* _EXERCISE DETAILS_
Each line below should be written out again exactly.

(Beginning of RECORDS SHOWN)

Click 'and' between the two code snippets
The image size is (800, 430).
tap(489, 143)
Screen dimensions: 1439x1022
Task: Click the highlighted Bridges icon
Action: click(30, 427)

(End of RECORDS SHOWN)

* _SOLUTION_
Click 'and' between the two code snippets
The image size is (800, 430).
tap(489, 143)
Screen dimensions: 1439x1022
Task: Click the highlighted Bridges icon
Action: click(30, 427)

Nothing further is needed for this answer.